Dear Lisi: Of my four children, two are extremely successful in their paths to highly sought-after careers; one was never very academic and chose to follow her fancy, which constantly changes, but she makes enough money to live independently and is soon to be married.
The fourth is lost. He finished high school but then took a gap year. He had a plan that we approved of, but halfway through the year, it fell apart, no fault of his, and he scrambled to find something else worthwhile.
It wasn’t the year he had hoped for and he still felt unready for university. So, he made some money and opted to travel. Again, we approved of his six-month plan. While travelling, he found a group of people with whom he connected and joined them. I won’t call it a cult, but he followed them wherever they went, doing whatever they were doing. He wasn’t asking us for money, or doing anything that frightened us…. he just didn’t seem to be moving forward.
After another six months, my husband and eldest son flew out to visit him. What they found was an emaciated shell of our son. They gathered his things and brought him home. He spent two weeks in hospital, malnourished and dehydrated. He’s home now, gaining strength daily, and focusing on healing. He won’t talk about what happened, but has agreed to speak to a professional.
How do we help our child move past this and find a life path that is healthy and fulfilling?
Devastated parents
I’m so sorry for what you are all going through. He obviously hooked up with the “wrong” crowd and got swept up in whatever they were doing. Give him space and time, remove all pressures. Allow him the comfort of your home to heal, and the safety to work through his experience. Your love and patience will hopefully give him the strength and courage to come out of this a mature and strong young man.
Inadvertently, this may have helped him find his path. Give him the luxury of time to figure it out.
FEEDBACK Regarding the woman with children who don’t look like her (Oct. 25):
Reader – “I sympathize with the writer - mixed parentage produces highly unpredictable effects. My ancestors were from northwestern Europe (already varied) and my three children’s father’s people came from eastern Europe, northwestern North America, and South Asia.

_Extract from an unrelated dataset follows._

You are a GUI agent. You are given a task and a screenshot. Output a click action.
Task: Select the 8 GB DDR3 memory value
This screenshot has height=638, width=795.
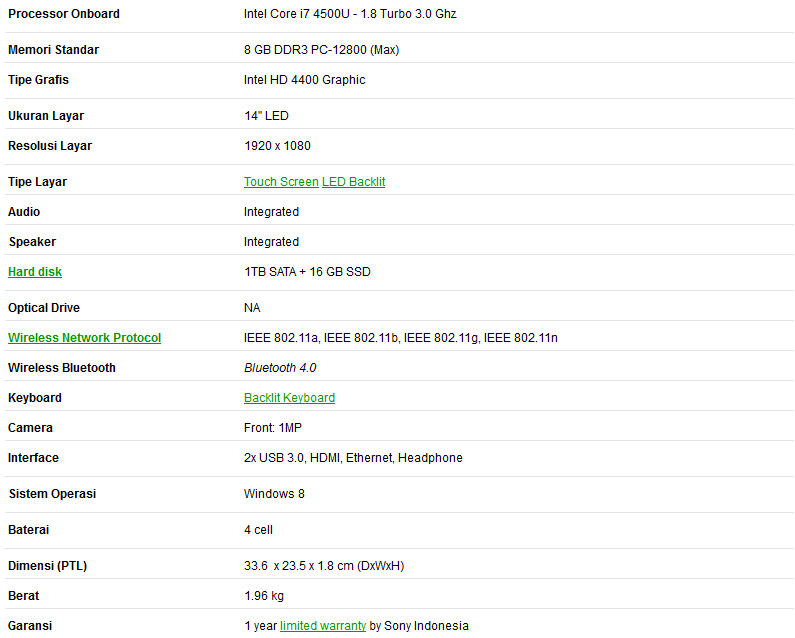pos(321,50)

“I can see genetics from each source in all of them, but with different results and expression in their body build, skin colour, eye colour, etc. One has blue eyes, like mine, but in some lights, hers go a lovely pale green. One has brown eyes, like her father’s, but much lighter than his. The third has hazel eyes, with green flecks.
“Physical appearance can be seen as the story of the travels of one’s ancestors - the first peoples in Europe after the ice drew back, the travels of the Rom (gypsies) from India to all parts of Europe, the journey of the steppe people west, the journeys of people east from Siberia into North and South America. And before all these journeys, the ones out of Africa (dating from the time of homo erectus), escaping climate change and following the animals.
“My approach would be to teach the children about all their ancestors, where they lived, and why they moved. That’s the fun of history and family trees. The Rom were a surprise in our family, but it explains the lovely long hair that some of us were blessed with.”
Lisi – Thank you for this lovely explanation. I hope Genetic Smorgasbord reads this and creates a family tree with her children.
FEEDBACK Regarding the grandparents and Christmas (Sept. 27):
Reader 1 – “I didn’t read the original. Why not have two celebrations? Those of us with kids’ post-separation do this all the time.”
Lisi – I’m adding this comment because this person raised something not yet mentioned. Separated and divorced parents have to share their children all the time with their ex-partner.
So, again, I stress – it’s the quality time with family that, in my opinion, trumps everything else.
Reader 2 – “Lordy this is getting ridiculous. My own parents did the same thing, leaving before Christmas for their Florida home.
“We had a family gathering with traditional holiday food, a few decorations, gifts, and some Christmas music.
“It gives the children and, us parents, as much joy to see how much everyone likes their gifts as it does the grandparents. It is NOT a big deal unless you make it one. Get over yourselves everyone, enjoy the special time together…. LIFE is too short.”